Supplied material Start Marker

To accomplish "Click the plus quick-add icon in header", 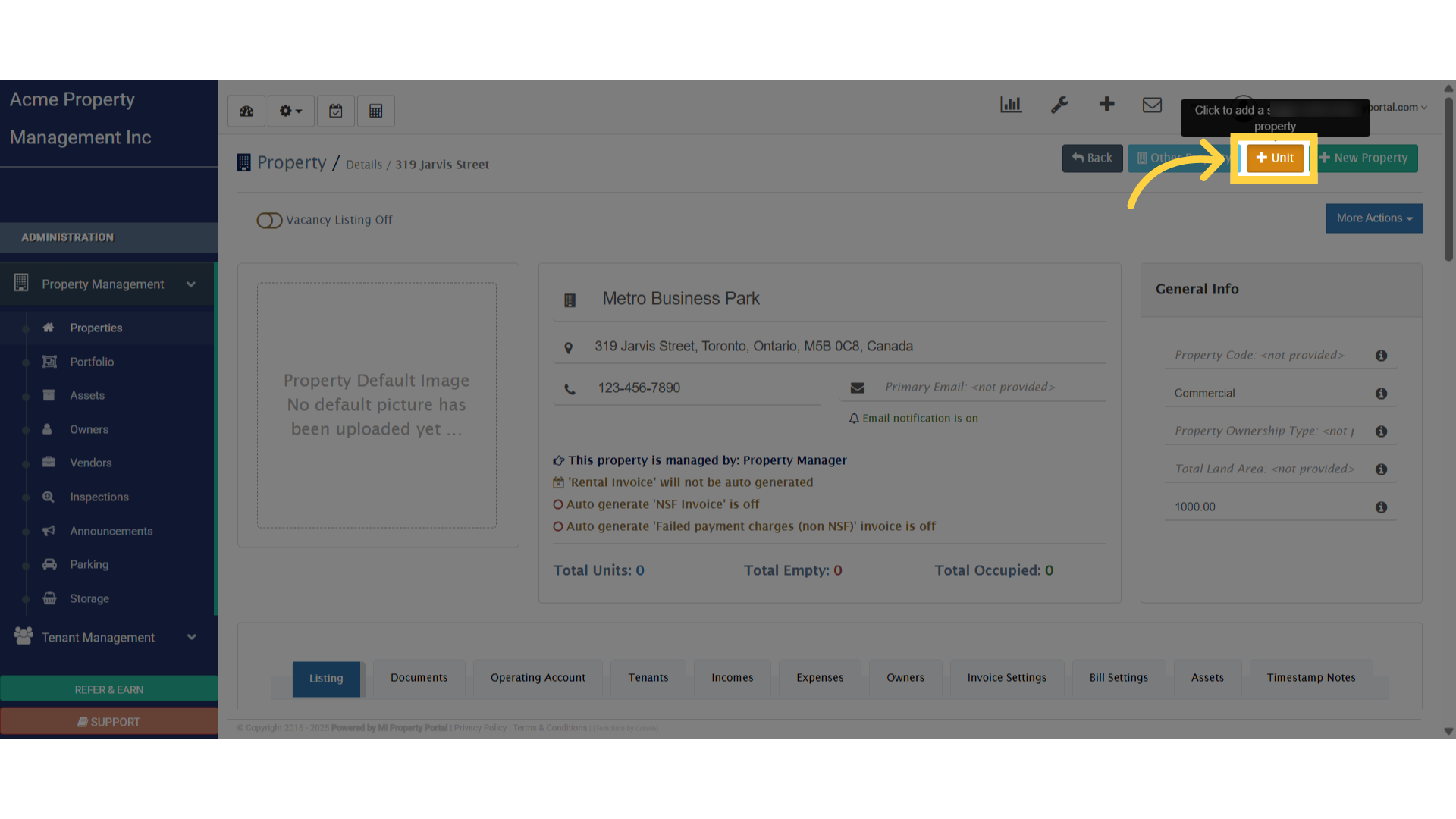I will [1106, 105].
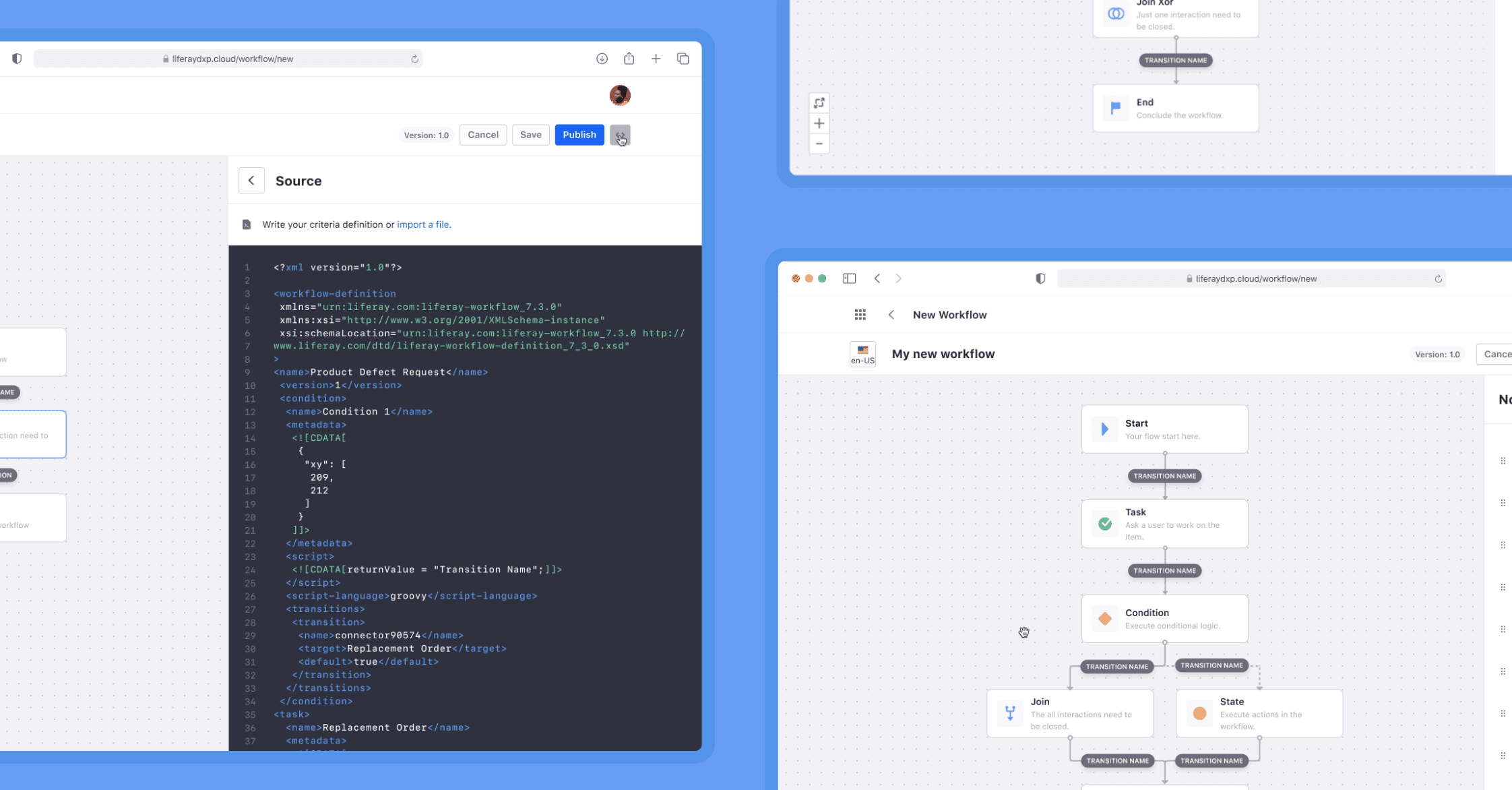
Task: Click the downloads icon in browser toolbar
Action: (602, 59)
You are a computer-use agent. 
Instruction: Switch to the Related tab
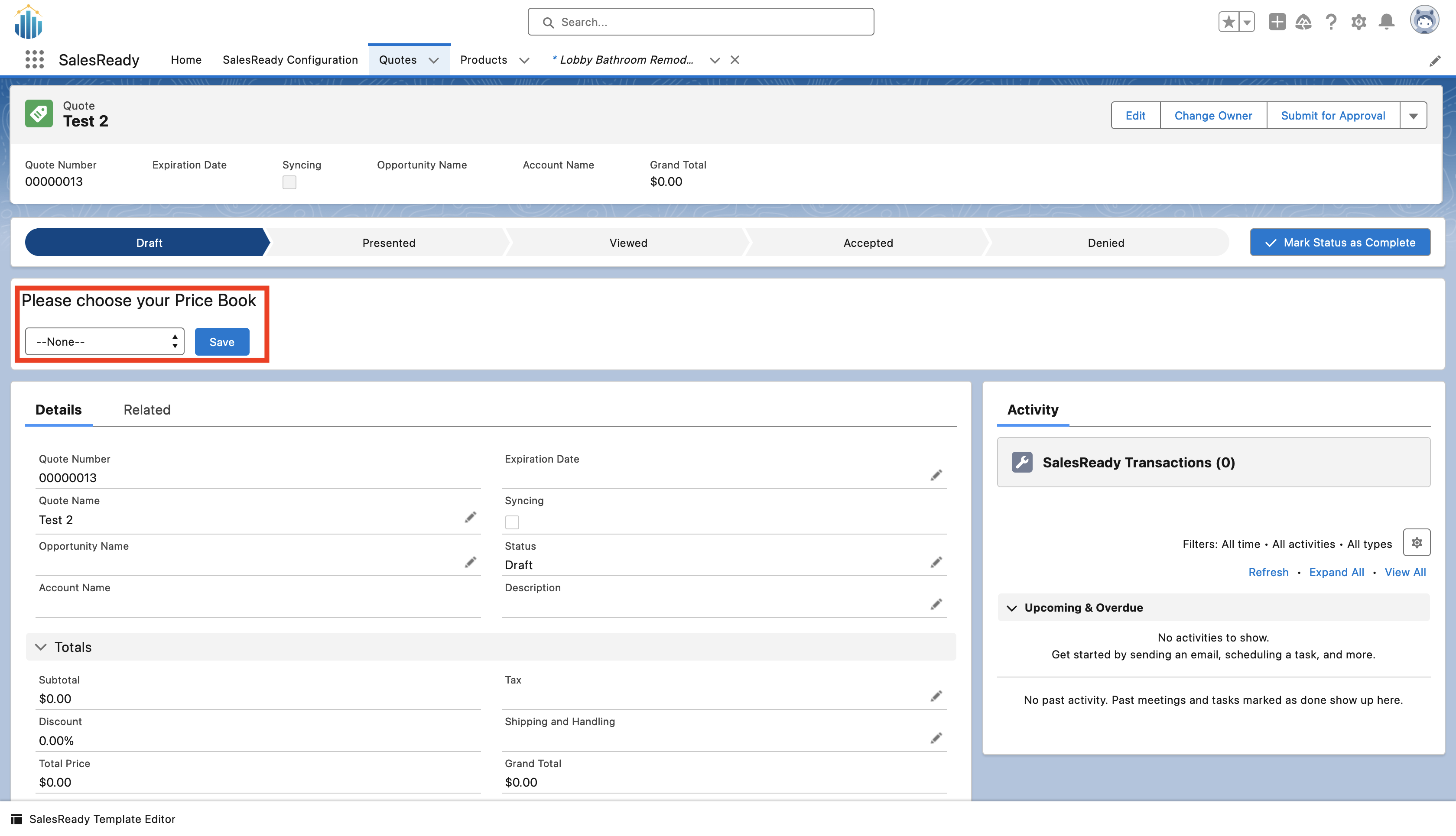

Supplied material End Marker

Pictures are to be left out when the lines from the one containing "You are a computer-use agent." through the end of the records above are repeated exactly; no other line is wanted.

You are a computer-use agent. 
Instruction: Switch to the Related tab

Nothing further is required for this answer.